Die Palästinensische Autonomiebehörde hat dagegen nicht nur ihre Autorität, sondern auch die demokratische Legitimation verloren. 2006 gab es die letzte Parlamentswahl. Und Präsident Mahmud Abbas ist 2005 gewählt worden, 2009 wurde die Amtszeit des inzwischen 87-Jährigen aber auf unbestimmte Zeit verlängert. Seine Regierung gilt als korrupt. Die Angst vor Wahlen ist aber groß, weil dann die Hamas die Macht ganz übernehmen könnte.
Zukunft sieht düster aus
„Der Status quo ist bequem für die Autonomiebehörde, Israel und die internationale Gemeinschaft“, sagt der 25-jährige Zaid Amali, Kommunikationsdirektor der Jugendorganisation Miftah.
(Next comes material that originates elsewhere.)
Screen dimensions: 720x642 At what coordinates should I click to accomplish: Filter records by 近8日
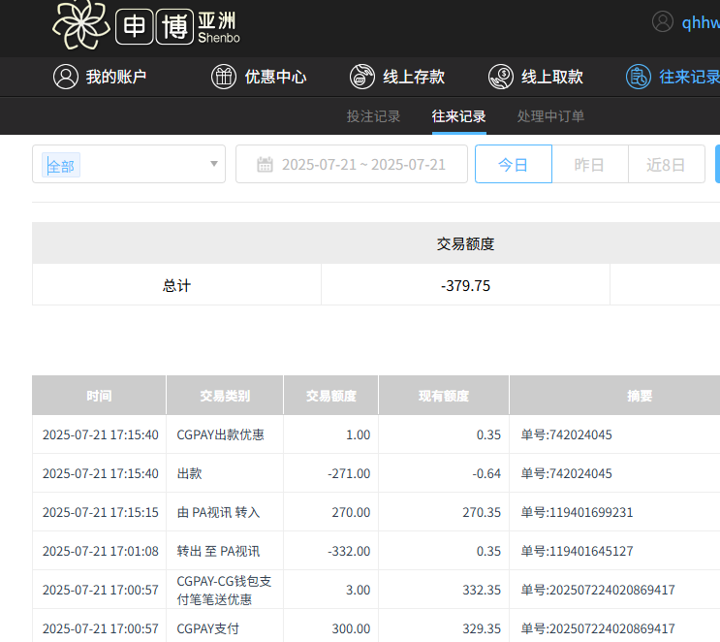(666, 165)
Die Jugend im Westjordanland hat noch nie gewählt und auch nicht die zweite Intifada erlebt. „Die Mehrheit ist unter 45 Jahre alt, gut ausgebildet mit Talent und Ideen, aber weil es hier nicht vorwärts geht, wandern viele aus“ , bedauert Amali. Die Perspektiven sind düster. „Wir sind die Oslo-Generation. Die Hälfte der männlichen Bevölkerung wurde schon mindestens einmal verhaftet“, sagt er. Nach seinen Angaben sitzen 5000 politische Häftlinge ein, 1500 ohne ein Urteil. „Wir haben keine Reisefreiheit, die Frustration ist groß“, sagt er. Auch über Europa. „Alles was du als Palästinenser tust, ist immer gleich Antisemitismus oder Terrorismus“, sagt er. Und legt nach: „Viele Palästinenser haben nur zwei Probleme: Wie werde ich nicht getötet und wie bekomme ich etwas zu essen“, sagt er.
Die Gefahr, dass sich die Wut der jungen Palästinenser entlädt, ist deshalb groß. „Wenn du schon ständig kriminalisiert wirst, kannst du gleich die stärkste kriminelle Methode anwenden, nämlich Gewalt“, erklärt er die Gefühlslage der Jugend. Die Palästinenser nimmt es vor allem mit, dass nach ihrer Ansicht mit zweierlei Maß gemessen wird. „Wenn mein Freund getötet wird, ist das in Ordnung. Wenn in Nablus ein Siedler getötet wird, riegelt die Armee die ganze Stadt ab und es gibt viele Tote. Ist unser Leben weniger wert?“, fragt die Journalistin Faten Elwen.